**Material to process:**
######
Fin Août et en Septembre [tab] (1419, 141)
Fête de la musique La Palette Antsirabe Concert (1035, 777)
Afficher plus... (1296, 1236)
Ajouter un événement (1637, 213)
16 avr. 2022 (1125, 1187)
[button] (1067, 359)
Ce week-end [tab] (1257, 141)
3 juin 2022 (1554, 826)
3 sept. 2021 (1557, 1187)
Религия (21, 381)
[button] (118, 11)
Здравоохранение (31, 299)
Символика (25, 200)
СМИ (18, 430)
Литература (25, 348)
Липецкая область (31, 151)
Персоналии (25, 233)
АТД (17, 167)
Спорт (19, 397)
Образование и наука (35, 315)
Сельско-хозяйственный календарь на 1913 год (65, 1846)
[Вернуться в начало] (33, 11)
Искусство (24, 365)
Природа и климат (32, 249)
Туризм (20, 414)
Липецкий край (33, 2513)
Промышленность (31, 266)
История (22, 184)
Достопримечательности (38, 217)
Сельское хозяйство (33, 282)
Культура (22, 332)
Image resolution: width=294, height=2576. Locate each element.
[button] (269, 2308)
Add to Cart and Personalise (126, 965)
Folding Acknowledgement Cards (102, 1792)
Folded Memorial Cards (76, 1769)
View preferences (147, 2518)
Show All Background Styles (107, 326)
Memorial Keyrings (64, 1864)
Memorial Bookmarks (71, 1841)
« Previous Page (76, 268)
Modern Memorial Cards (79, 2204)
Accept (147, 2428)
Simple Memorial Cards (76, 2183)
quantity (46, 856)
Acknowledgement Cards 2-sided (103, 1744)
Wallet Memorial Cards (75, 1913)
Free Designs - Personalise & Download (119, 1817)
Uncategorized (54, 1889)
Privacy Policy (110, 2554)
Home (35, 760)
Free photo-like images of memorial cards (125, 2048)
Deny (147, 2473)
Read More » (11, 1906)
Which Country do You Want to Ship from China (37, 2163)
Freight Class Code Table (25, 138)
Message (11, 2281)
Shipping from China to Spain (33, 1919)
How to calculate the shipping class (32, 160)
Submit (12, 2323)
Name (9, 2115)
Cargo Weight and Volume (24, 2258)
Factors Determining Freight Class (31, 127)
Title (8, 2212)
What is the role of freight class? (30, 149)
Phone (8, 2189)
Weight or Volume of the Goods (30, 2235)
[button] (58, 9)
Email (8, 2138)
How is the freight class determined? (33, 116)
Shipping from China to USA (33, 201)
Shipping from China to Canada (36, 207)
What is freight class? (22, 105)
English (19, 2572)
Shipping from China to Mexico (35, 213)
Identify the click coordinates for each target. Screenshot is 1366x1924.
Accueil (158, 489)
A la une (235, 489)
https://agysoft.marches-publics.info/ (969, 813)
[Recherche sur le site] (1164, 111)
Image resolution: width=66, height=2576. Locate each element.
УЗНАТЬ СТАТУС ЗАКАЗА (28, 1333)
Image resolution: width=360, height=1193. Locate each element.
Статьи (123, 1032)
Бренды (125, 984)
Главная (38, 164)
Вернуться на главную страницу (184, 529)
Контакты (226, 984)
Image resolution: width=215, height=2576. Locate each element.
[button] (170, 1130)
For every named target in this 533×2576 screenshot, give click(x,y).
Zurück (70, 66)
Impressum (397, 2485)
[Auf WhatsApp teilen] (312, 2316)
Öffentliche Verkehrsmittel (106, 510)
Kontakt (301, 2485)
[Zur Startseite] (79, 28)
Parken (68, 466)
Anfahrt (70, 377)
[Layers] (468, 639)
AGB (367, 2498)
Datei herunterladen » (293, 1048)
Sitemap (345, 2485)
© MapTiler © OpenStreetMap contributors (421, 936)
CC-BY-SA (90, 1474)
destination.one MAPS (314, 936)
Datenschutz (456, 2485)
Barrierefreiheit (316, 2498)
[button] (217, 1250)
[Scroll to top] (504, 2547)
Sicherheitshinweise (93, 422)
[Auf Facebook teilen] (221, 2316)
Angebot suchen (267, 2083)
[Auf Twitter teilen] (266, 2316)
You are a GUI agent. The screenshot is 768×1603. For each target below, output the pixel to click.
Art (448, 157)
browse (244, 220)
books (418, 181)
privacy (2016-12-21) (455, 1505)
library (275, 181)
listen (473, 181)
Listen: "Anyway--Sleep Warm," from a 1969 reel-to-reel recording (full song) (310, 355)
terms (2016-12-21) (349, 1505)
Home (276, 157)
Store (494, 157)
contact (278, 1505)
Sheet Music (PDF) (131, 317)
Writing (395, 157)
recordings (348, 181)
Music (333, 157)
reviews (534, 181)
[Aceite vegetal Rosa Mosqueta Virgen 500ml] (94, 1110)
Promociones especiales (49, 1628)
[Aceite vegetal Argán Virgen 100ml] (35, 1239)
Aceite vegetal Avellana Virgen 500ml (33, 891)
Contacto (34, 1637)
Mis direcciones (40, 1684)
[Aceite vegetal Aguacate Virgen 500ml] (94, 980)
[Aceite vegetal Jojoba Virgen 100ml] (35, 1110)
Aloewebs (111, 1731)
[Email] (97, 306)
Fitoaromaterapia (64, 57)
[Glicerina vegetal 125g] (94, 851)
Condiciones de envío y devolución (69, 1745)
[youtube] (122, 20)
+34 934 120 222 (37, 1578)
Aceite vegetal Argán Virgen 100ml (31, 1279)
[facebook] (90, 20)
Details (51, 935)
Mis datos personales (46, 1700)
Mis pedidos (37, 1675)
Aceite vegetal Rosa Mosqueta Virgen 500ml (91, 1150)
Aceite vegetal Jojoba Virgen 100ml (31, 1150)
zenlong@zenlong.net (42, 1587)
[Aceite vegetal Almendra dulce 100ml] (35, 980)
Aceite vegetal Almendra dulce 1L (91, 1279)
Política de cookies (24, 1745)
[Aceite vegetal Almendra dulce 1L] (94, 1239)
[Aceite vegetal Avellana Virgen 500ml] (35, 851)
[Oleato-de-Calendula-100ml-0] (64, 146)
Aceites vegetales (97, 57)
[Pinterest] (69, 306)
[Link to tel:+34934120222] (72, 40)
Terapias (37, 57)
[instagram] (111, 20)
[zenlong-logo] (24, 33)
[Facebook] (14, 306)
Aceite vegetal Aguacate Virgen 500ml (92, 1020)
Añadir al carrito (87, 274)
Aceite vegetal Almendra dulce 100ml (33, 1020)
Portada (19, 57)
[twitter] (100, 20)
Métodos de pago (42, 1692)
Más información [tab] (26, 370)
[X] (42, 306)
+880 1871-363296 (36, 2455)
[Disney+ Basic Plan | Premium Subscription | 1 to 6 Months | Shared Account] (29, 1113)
######
**Problem to work on:** After reading the lines above, reproduce them all exactly.

**Completed exercise:**
Fin Août et en Septembre [tab] (1419, 141)
Fête de la musique La Palette Antsirabe Concert (1035, 777)
Afficher plus... (1296, 1236)
Ajouter un événement (1637, 213)
16 avr. 2022 (1125, 1187)
[button] (1067, 359)
Ce week-end [tab] (1257, 141)
3 juin 2022 (1554, 826)
3 sept. 2021 (1557, 1187)
Религия (21, 381)
[button] (118, 11)
Здравоохранение (31, 299)
Символика (25, 200)
СМИ (18, 430)
Литература (25, 348)
Липецкая область (31, 151)
Персоналии (25, 233)
АТД (17, 167)
Спорт (19, 397)
Образование и наука (35, 315)
Сельско-хозяйственный календарь на 1913 год (65, 1846)
[Вернуться в начало] (33, 11)
Искусство (24, 365)
Природа и климат (32, 249)
Туризм (20, 414)
Липецкий край (33, 2513)
Промышленность (31, 266)
История (22, 184)
Достопримечательности (38, 217)
Сельское хозяйство (33, 282)
Культура (22, 332)
Image resolution: width=294, height=2576. Locate each element.
[button] (269, 2308)
Add to Cart and Personalise (126, 965)
Folding Acknowledgement Cards (102, 1792)
Folded Memorial Cards (76, 1769)
View preferences (147, 2518)
Show All Background Styles (107, 326)
Memorial Keyrings (64, 1864)
Memorial Bookmarks (71, 1841)
« Previous Page (76, 268)
Modern Memorial Cards (79, 2204)
Accept (147, 2428)
Simple Memorial Cards (76, 2183)
quantity (46, 856)
Acknowledgement Cards 2-sided (103, 1744)
Wallet Memorial Cards (75, 1913)
Free Designs - Personalise & Download (119, 1817)
Uncategorized (54, 1889)
Privacy Policy (110, 2554)
Home (35, 760)
Free photo-like images of memorial cards (125, 2048)
Deny (147, 2473)
Read More » (11, 1906)
Which Country do You Want to Ship from China (37, 2163)
Freight Class Code Table (25, 138)
Message (11, 2281)
Shipping from China to Spain (33, 1919)
How to calculate the shipping class (32, 160)
Submit (12, 2323)
Name (9, 2115)
Cargo Weight and Volume (24, 2258)
Factors Determining Freight Class (31, 127)
Title (8, 2212)
What is the role of freight class? (30, 149)
Phone (8, 2189)
Weight or Volume of the Goods (30, 2235)
[button] (58, 9)
Email (8, 2138)
How is the freight class determined? (33, 116)
Shipping from China to USA (33, 201)
Shipping from China to Canada (36, 207)
What is freight class? (22, 105)
English (19, 2572)
Shipping from China to Mexico (35, 213)
Identify the click coordinates for each target. Screenshot is 1366x1924.
Accueil (158, 489)
A la une (235, 489)
https://agysoft.marches-publics.info/ (969, 813)
[Recherche sur le site] (1164, 111)
Image resolution: width=66, height=2576. Locate each element.
УЗНАТЬ СТАТУС ЗАКАЗА (28, 1333)
Image resolution: width=360, height=1193. Locate each element.
Статьи (123, 1032)
Бренды (125, 984)
Главная (38, 164)
Вернуться на главную страницу (184, 529)
Контакты (226, 984)
Image resolution: width=215, height=2576. Locate each element.
[button] (170, 1130)
For every named target in this 533×2576 screenshot, give click(x,y).
Zurück (70, 66)
Impressum (397, 2485)
[Auf WhatsApp teilen] (312, 2316)
Öffentliche Verkehrsmittel (106, 510)
Kontakt (301, 2485)
[Zur Startseite] (79, 28)
Parken (68, 466)
Anfahrt (70, 377)
[Layers] (468, 639)
AGB (367, 2498)
Datei herunterladen » (293, 1048)
Sitemap (345, 2485)
© MapTiler © OpenStreetMap contributors (421, 936)
CC-BY-SA (90, 1474)
destination.one MAPS (314, 936)
Datenschutz (456, 2485)
Barrierefreiheit (316, 2498)
[button] (217, 1250)
[Scroll to top] (504, 2547)
Sicherheitshinweise (93, 422)
[Auf Facebook teilen] (221, 2316)
Angebot suchen (267, 2083)
[Auf Twitter teilen] (266, 2316)
You are a GUI agent. The screenshot is 768×1603. For each target below, output the pixel to click.
Art (448, 157)
browse (244, 220)
books (418, 181)
privacy (2016-12-21) (455, 1505)
library (275, 181)
listen (473, 181)
Listen: "Anyway--Sleep Warm," from a 1969 reel-to-reel recording (full song) (310, 355)
terms (2016-12-21) (349, 1505)
Home (276, 157)
Store (494, 157)
contact (278, 1505)
Sheet Music (PDF) (131, 317)
Writing (395, 157)
recordings (348, 181)
Music (333, 157)
reviews (534, 181)
[Aceite vegetal Rosa Mosqueta Virgen 500ml] (94, 1110)
Promociones especiales (49, 1628)
[Aceite vegetal Argán Virgen 100ml] (35, 1239)
Aceite vegetal Avellana Virgen 500ml (33, 891)
Contacto (34, 1637)
Mis direcciones (40, 1684)
[Aceite vegetal Aguacate Virgen 500ml] (94, 980)
[Aceite vegetal Jojoba Virgen 100ml] (35, 1110)
Aloewebs (111, 1731)
[Email] (97, 306)
Fitoaromaterapia (64, 57)
[Glicerina vegetal 125g] (94, 851)
Condiciones de envío y devolución (69, 1745)
[youtube] (122, 20)
+34 934 120 222 (37, 1578)
Aceite vegetal Argán Virgen 100ml (31, 1279)
[facebook] (90, 20)
Details (51, 935)
Mis datos personales (46, 1700)
Mis pedidos (37, 1675)
Aceite vegetal Rosa Mosqueta Virgen 500ml (91, 1150)
Aceite vegetal Jojoba Virgen 100ml (31, 1150)
zenlong@zenlong.net (42, 1587)
[Aceite vegetal Almendra dulce 100ml] (35, 980)
Aceite vegetal Almendra dulce 1L (91, 1279)
Política de cookies (24, 1745)
[Aceite vegetal Almendra dulce 1L] (94, 1239)
[Aceite vegetal Avellana Virgen 500ml] (35, 851)
[Oleato-de-Calendula-100ml-0] (64, 146)
Aceites vegetales (97, 57)
[Pinterest] (69, 306)
[Link to tel:+34934120222] (72, 40)
Terapias (37, 57)
[instagram] (111, 20)
[zenlong-logo] (24, 33)
[Facebook] (14, 306)
Aceite vegetal Aguacate Virgen 500ml (92, 1020)
Añadir al carrito (87, 274)
Aceite vegetal Almendra dulce 100ml (33, 1020)
Portada (19, 57)
[twitter] (100, 20)
Métodos de pago (42, 1692)
Más información [tab] (26, 370)
[X] (42, 306)
+880 1871-363296 (36, 2455)
[Disney+ Basic Plan | Premium Subscription | 1 to 6 Months | Shared Account] (29, 1113)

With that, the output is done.